After the Soviet Union collapsed in 1991, Cubans endured years of severe shortages of food, fuel, medicine, and basic supplies. These shortages hobbled transportation and many basic services. Daily life changed dramatically, and families had to find new ways to survive with very little. Until then, the Soviet Union had met Cuba’s demand for oil in exchange for shipments of Cuban sugar. The Cuban government euphemistically called that era of economic collapse a “Special Period in a Time of Peace.”
Starting in the late 1990s, Venezuela began to supply Cuba with deeply discounted oil. This arrangement lasted until January 2026, when the United States ousted Venezuelan President Nicolás Maduro. Following this political change, the United States subsequently imposed an oil blockade on Cuba. Losing access to oil has created a major crisis. Without fuel, Cuba’s government is unable to operate power plants, buses, water pumping systems, food refrigeration, hospitals, schools, and agriculture at full capacity.
Many Cubans are enduring frequent, long blackouts. They are unable to get to work or travel almost anywhere. They are losing access to healthcare, and food insecurity is growing rapidly. In short, Cuba is facing a major human-made disaster in 2026. This crisis has occurred without being hit by a hurricane, earthquake, or other common natural disaster. Instead, it is the result of politics and foreign policy.

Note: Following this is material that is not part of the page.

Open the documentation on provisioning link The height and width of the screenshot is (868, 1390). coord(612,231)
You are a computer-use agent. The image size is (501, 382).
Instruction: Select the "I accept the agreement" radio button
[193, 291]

Many Cuban Americans support sending U.S. humanitarian aid to Cuba, provided that it reaches ordinary Cubans and does not strengthen the Cuban government. Bypassing Cuban authorities by distributing assistance via faith-based groups would be appealing to Cuban Americans. They have long accused Havana of using foreign assistance from other sources to maintain their grip on power.
Based on my own experience on the ground after disasters in Cuba, I believe that if aid is delivered through trusted and transparent channels, it could save lives and reduce suffering. And if the aid is never delivered, I would expect that the people who need help most would once again pay the highest price.